Reference: Think Outside The Box
It was a beautiful day in Mt Keira Lookout, Sydney, when I saw these fancy padlocks and the names/messages written on them. It got me curious to find out how it started. I think you might have seen such love locks at places as well.
As per an old story it started before World War II when a schoolmistress names Nada fell in love with an officer named Relja. But then Relja went for war in Greece and fell in love with another local girl and broke his commitment with Nada. Nada could not recover from this and as a result she died very soon. Afraid from this incidents the local girls started this custom of writing the name of their lover and themselves on a lock and affixing them to the railings to protect their love.
There were many controversies and people expressed their concerns to remove these padlocks from the public properties. For example in Florence, Italy, they posed aesthetic problems and scratches on the bridge. But still we have many places where we can see hundreds of love locks.
There are many legends and superstitions attached to this custom as well. Example: there is a fountain in Montevedeo, Uruguay where it is said that if a lock with two people’s name is placed there then both will return to the fountain and their love will last till eternity.
There are some other stories as well. But it made me think how fragile the pure emotion of love has become. We fall in and out of love so quickly. Or in other words its not love just lust.

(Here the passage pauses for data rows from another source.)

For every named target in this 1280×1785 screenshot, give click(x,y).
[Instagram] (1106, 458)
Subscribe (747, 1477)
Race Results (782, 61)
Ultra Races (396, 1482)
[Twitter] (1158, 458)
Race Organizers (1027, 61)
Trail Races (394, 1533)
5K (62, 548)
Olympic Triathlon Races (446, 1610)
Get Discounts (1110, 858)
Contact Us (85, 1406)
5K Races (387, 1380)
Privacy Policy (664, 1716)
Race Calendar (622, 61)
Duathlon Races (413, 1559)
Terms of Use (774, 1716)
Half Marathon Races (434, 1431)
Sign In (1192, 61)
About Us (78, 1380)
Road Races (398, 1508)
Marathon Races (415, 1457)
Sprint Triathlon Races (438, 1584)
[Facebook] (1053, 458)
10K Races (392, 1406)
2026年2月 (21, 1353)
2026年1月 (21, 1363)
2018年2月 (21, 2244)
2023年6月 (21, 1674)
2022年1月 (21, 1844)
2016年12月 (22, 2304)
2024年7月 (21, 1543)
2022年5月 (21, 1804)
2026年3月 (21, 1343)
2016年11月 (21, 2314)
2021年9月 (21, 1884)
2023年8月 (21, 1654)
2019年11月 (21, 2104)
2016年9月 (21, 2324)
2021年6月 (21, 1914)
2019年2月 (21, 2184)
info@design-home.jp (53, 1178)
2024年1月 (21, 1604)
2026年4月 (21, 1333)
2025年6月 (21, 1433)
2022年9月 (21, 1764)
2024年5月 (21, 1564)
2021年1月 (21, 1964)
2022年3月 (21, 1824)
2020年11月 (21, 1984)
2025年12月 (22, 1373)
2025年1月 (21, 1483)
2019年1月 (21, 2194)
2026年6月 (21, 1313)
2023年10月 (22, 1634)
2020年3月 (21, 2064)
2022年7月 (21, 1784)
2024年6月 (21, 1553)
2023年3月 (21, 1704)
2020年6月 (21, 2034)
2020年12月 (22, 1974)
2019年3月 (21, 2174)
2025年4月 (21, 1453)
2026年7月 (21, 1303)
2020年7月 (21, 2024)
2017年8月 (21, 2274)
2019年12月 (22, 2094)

It was a better time when people used to spend their life with the only person they fall in love or wait for them forever. Now there are so many choices available, not just around but also through online channels that the relationships have become very fragile. I am not sure I like this as we have lost the meaning of true love. We don’t stick to each other much as partners. First we fall in love very quick and then we realize he/she is not the one. And at times this search is like never ending process.
I wish we can be more true to ourselves and not get into relationships too quick but look for true love. But the society is made of more individuals these days as we don’t live with our families anymore. And that leads to the loneliness when we try to find it with somebody. Many would be happy when they have choice to change their partners when ever they like. But I don’t think its a very good thing as life is too short to keep searching ‘The One’, rather than share the precious moments with the one we love.
I would love to hear your views on this.